Her attorneys held a news conference at the church Tuesday and called on the federal government to keep Lino in the country.

“Admittedly, it’s a creative civil action,” said attorney Brendan Shiller. “In the very least, we’re hoping that it works in conjunction with her immigration defense to keep her in the country. Most ambitiously, it’s a winning civil action.”

Lino does not recall having received, read or understood any terms, conditions or charges in the removal order, according to the lawsuit. The removal order was presented to her in English, but she only spoke Spanish at the time.

She is seeking compensatory damages, costs and attorneys’ fees.

Her immigration attorney Chris Bergin said he’s planning to use the lawsuit to argue for a stay motion to keep Lino in the country while her federal lawsuit is pending.

“I have faith that things will work out. If not, I hope they at least give me time to gather my things and get my affairs in order to leave,” Lino said. “It’s a difficult situation. No one can prepare for this.”

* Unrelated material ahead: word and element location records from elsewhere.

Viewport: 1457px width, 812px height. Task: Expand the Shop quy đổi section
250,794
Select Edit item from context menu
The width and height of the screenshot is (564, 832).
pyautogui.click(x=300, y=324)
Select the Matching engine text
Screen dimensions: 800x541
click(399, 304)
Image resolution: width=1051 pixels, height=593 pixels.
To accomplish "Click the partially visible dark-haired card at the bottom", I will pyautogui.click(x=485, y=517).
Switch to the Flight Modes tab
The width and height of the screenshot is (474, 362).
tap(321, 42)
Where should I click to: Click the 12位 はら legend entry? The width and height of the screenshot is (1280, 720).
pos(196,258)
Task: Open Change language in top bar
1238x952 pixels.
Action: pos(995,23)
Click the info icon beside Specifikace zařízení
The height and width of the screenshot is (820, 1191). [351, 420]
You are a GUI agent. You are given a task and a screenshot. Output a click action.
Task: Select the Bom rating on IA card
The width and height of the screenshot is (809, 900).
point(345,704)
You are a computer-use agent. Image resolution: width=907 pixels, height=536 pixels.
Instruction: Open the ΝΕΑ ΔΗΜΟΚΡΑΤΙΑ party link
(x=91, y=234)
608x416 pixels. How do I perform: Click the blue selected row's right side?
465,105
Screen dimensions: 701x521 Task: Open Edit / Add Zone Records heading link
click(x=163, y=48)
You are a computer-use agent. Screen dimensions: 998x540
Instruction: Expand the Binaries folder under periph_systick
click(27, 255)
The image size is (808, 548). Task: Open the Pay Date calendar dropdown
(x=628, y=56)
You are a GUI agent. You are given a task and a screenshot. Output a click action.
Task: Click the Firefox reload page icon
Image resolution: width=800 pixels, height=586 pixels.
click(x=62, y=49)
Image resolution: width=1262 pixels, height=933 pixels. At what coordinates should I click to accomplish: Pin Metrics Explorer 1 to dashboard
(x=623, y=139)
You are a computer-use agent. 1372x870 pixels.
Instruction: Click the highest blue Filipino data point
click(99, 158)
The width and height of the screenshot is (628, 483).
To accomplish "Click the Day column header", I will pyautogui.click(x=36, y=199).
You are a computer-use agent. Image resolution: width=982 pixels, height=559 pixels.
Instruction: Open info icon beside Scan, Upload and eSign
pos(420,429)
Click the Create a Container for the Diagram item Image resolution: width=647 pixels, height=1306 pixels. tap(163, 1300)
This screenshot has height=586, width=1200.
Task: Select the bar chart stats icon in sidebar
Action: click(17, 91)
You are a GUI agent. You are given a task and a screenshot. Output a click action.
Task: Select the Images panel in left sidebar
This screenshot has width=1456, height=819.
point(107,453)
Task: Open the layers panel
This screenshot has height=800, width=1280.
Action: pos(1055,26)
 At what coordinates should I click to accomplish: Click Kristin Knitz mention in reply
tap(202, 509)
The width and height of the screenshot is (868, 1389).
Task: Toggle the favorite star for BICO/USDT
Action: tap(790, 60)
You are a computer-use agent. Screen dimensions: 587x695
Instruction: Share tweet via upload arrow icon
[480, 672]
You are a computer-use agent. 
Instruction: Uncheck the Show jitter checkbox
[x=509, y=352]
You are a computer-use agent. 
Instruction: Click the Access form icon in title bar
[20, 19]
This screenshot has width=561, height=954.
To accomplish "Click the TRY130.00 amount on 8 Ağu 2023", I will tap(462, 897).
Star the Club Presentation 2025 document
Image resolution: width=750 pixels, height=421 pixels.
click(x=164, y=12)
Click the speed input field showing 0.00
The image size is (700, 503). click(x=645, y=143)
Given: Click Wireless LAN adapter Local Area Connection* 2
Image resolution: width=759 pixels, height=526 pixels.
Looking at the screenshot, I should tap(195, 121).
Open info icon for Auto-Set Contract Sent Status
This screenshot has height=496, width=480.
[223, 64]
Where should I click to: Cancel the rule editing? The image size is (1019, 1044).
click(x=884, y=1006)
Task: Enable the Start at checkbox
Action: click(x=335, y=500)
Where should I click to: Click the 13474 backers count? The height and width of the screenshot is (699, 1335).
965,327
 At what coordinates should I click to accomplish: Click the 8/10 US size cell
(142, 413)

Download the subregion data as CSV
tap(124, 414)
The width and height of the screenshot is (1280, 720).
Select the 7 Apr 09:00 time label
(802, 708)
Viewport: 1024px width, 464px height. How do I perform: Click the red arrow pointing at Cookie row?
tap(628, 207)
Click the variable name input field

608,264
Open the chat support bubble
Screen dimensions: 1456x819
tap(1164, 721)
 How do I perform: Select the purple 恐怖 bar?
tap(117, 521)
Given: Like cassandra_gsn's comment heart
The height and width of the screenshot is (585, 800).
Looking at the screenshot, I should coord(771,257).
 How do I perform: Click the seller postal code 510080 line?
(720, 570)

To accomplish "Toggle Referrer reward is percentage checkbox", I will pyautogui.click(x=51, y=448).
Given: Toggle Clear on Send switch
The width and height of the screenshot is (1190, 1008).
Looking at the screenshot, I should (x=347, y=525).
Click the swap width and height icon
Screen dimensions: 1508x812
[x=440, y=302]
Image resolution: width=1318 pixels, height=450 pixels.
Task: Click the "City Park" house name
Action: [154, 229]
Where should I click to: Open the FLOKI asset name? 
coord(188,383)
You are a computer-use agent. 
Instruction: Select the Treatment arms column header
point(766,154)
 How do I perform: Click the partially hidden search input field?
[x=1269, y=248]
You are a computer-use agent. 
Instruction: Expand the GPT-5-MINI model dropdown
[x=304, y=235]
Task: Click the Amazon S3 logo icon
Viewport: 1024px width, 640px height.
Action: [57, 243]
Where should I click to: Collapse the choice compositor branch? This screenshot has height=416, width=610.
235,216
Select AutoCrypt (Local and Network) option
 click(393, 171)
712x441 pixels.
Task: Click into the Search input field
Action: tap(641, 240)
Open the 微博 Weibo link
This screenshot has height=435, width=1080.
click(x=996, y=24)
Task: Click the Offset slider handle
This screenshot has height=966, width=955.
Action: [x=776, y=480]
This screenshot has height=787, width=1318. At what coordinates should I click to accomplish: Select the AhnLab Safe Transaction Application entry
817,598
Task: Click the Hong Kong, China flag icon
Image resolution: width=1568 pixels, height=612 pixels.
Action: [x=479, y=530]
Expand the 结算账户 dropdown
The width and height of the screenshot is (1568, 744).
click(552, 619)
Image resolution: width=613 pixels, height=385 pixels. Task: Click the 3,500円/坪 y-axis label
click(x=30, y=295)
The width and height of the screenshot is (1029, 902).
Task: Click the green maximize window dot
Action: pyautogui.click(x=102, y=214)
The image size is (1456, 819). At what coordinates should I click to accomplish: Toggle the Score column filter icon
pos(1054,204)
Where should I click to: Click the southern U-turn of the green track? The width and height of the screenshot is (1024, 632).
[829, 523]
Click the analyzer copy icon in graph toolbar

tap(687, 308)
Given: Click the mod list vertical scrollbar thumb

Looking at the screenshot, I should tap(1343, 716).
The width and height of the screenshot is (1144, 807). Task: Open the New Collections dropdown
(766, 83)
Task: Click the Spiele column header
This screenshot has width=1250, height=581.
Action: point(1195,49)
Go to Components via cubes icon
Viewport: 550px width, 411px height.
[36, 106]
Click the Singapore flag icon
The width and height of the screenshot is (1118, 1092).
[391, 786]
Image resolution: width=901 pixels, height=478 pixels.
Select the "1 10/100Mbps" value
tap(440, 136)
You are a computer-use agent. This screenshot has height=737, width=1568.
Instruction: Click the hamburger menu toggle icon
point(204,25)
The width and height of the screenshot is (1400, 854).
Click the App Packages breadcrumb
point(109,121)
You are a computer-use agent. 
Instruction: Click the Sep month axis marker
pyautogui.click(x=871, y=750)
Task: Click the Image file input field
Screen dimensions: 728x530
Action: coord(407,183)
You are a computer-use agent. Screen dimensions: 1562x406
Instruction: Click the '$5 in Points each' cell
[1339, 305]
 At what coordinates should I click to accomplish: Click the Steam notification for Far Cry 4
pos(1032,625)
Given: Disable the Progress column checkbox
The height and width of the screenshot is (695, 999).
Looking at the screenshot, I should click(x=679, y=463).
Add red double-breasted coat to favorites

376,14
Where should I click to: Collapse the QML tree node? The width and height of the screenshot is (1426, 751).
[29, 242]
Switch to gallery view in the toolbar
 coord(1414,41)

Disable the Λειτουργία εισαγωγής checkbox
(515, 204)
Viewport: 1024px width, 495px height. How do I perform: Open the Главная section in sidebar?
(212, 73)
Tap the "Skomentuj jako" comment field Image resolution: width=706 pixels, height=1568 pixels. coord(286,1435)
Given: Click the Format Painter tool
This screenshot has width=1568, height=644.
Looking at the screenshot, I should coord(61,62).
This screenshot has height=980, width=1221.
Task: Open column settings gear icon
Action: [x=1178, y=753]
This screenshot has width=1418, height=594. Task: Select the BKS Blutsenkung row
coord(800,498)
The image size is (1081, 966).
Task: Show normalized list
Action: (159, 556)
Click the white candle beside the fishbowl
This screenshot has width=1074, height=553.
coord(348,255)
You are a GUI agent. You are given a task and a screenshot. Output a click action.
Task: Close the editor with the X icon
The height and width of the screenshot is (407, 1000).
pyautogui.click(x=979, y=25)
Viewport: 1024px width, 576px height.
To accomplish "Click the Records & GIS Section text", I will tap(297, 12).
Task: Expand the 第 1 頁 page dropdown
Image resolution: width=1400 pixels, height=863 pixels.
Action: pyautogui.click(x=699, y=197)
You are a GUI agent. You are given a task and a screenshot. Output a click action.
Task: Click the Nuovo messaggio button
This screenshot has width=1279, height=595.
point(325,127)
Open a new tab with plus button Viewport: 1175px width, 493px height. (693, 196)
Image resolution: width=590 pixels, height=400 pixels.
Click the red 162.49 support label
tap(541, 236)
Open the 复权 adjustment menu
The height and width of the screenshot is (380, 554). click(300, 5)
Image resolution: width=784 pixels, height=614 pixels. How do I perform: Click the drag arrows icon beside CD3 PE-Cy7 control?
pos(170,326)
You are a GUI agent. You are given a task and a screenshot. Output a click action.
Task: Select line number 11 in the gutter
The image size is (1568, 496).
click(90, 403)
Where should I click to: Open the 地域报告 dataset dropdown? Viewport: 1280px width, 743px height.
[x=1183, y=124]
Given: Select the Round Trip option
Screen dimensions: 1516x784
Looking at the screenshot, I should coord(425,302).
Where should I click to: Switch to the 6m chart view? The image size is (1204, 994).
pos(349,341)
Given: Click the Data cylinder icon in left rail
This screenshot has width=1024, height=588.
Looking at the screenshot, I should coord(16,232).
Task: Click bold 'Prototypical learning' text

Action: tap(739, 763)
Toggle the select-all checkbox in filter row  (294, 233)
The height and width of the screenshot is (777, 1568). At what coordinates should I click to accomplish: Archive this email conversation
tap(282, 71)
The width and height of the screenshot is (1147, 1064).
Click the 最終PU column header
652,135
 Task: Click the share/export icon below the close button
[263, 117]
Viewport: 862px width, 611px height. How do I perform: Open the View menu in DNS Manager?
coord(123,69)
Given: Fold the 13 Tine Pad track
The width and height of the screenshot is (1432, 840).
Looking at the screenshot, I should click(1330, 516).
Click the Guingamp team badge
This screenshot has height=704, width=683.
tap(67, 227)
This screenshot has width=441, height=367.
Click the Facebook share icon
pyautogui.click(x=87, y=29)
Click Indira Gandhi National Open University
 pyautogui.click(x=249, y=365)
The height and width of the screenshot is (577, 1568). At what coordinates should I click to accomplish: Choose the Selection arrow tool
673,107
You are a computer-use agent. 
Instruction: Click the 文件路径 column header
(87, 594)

Lino had illegally crossed the U.S.-Mexico border in 1999 but was caught, fingerprinted and released after a few hours. At the time, low-level immigration officers could expeditiously deport anyone who crossed the border, Bergin said.

After a few days, she made a second attempt and successfully crossed the border. She eventually settled in Bolingbrook with her husband, Diego Lino, a U.S. citizen. The couple had four children, though both had children from previous relationships.

Francisca Lino was arrested in 2005 during an interview to obtain her green card because her application did not disclose she had previously been arrested at the border, according to Bergin. He said Lino was the victim of notary fraud and that she had been honest with immigration officials from the start.

Lino was handed a deportation notice in March during a scheduled ICE check-in and was told to return to the immigration office on Aug. 23 with a plane ticket. Instead, she asked her husband to drive her to the Humboldt Park church.

Though churches can’t guarantee protection, they are generally off limits to law enforcement raids. A 2011 memo from the director of Immigration and Customs Enforcement instructed federal agents to avoid “sensitive locations,” including hospitals, schools and houses of worship, unless there is an imminent risk.

The federal lawsuit names President Donald Trump, the Department of Homeland Security, U.S. Attorney General Jeff Sessions, and Immigration and Customs Enforcement, among others.